From out of darkness has to come the dawn
One side effect of the earthquake and tsunami that hit Northern Japan on the 11th March causing an explosion at the Fukushima nuclear power station is that the anniversary of the Chernobyl disaster is much more a news item than I suspect it might have been.
The nuclear accident at Chernobyl in Russia occurred on the 26th April, 1986, twenty-five years ago today. One major difference between the two disasters was, of course, how they were reported.
Here’s a small extract from a fuller article in The Financial Times published on the 19th April written by Tony Barber who was in Russia those 25 years ago.
Twenty-five years after the explosion at the Ukrainian facility, I vividly recall every detail of those terrible days of April 1986. I was a 26-year-old foreign correspondent working in Moscow for Reuters news agency. On Friday, April 25, I flew to Kiev to spend a couple of days with Rhona, an ebullient Scottish friend who was teaching at the city’s university under a British Council programme. I was the only western journalist in Kiev that weekend.
While we caroused the night away, extraordinary events were unfolding 130km to the north. Technicians were conducting experiments that involved the disabling of automatic shutdown mechanisms at the plant’s fourth reactor. After a tremendous power surge, the reactor blew up at 1.23am on Saturday, April 26.
Except for high-ranking Communist party officials, the KGB and a number of scientists, doctors and fire-fighters, no one in the Soviet Union, let alone the wider world, knew anything about this. Soviet habits of secrecy and deception kept millions of people in the dark even as radiation spread across Ukraine, Belarus, Russia and beyond.

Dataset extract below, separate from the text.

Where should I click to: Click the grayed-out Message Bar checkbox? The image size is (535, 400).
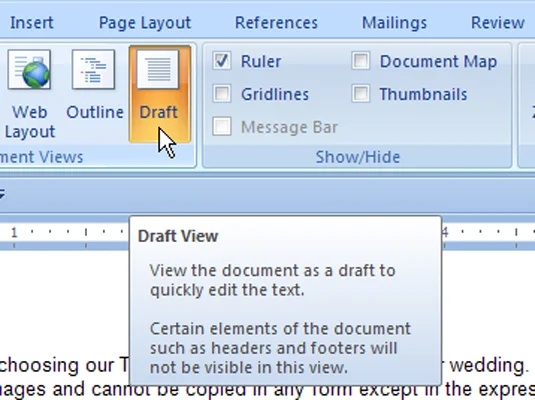(222, 126)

Certainly the disaster in Japan was widely broadcast across the world without any delays or restraints. But the thrust of this Post today is to point out what, in the end, will have to be understood by the majority of the world’s peoples and their representatives in power. That is that our dependence, our love affair, with cheap carbon-based energy has to come to an end, and soon.

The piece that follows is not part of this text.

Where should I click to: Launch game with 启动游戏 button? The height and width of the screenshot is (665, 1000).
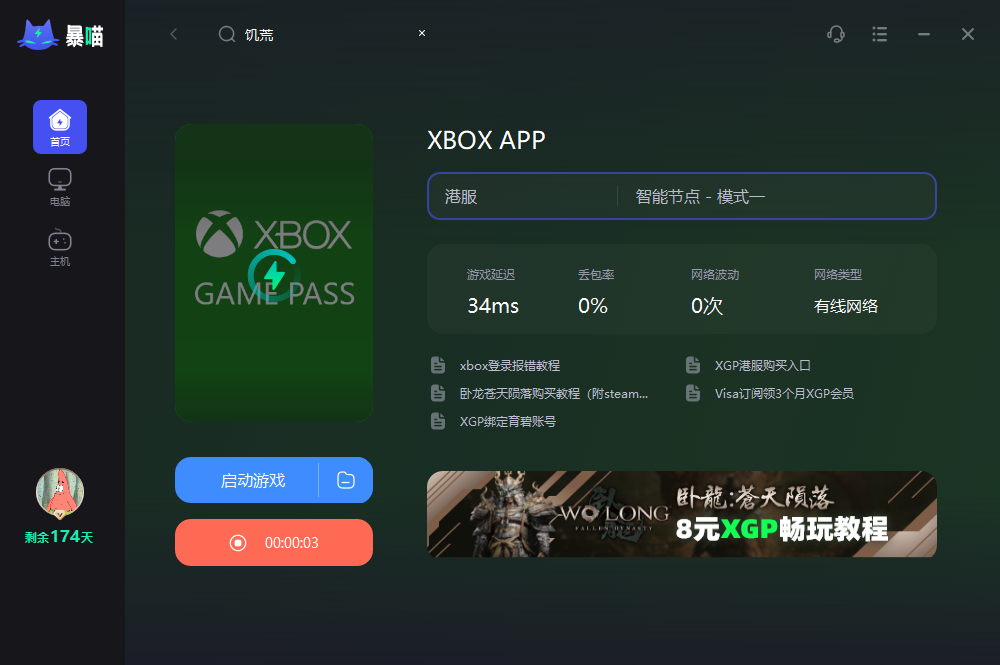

On the 26th March, The Economist published a briefing on nuclear power entitled, When the steam clears. As with so many of this newspaper’s essays, it was very well written [I am a subscriber to The Economist; have been for years.] Here’s a taste of the article,
When last year a volcano closed the skies over Europe and a blown-out oil-rig turned the Gulf of Mexico black, there was no widespread enthusiasm for giving up oil or air travel. But nuclear power is much less fundamental to the workings of the world than petrol or aeroplanes. Nuclear reactors generate only 14% of the world’s electricity, and with a median age of about 27 years (see chart) and a typical design life of 40 a lot are nearing retirement. Although the world is eager to fly and thirsts for oil, it has had little appetite for new nuclear power for the past quarter of a century.

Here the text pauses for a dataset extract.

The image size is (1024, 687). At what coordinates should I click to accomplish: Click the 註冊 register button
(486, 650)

And towards the end of the article, this,
Distressing though it is, the crisis at Fukushima Dai-ichi is not in itself a reason for the world to change energy policy. The public-health effects seem likely, in the long run, to be small. Coal, with its emissions of sulphur, mercury and soot, will continue to kill far more people per kilowatt hour than nuclear does. But as an opportunity to reflect it may be welcome. [my italics]
Power of hope
We need a continued growing awareness of the craziness of using coal and oil as primary sources of energy, and from that awareness a growing political pressure for change. Change that recognises that mankind’s present energy strategies of continuing to pump carbon-based gases into the atmosphere are insane; pure and simple.
We need more of these examples:
University of Minnesota researchers are a key step closer to making renewable petroleum fuels using bacteria, sunlight and carbon dioxide.
As the world continues to grapple with energy-related pollution and poverty, can innovation help?
The clock is ticking, as I wrote here a few days ago.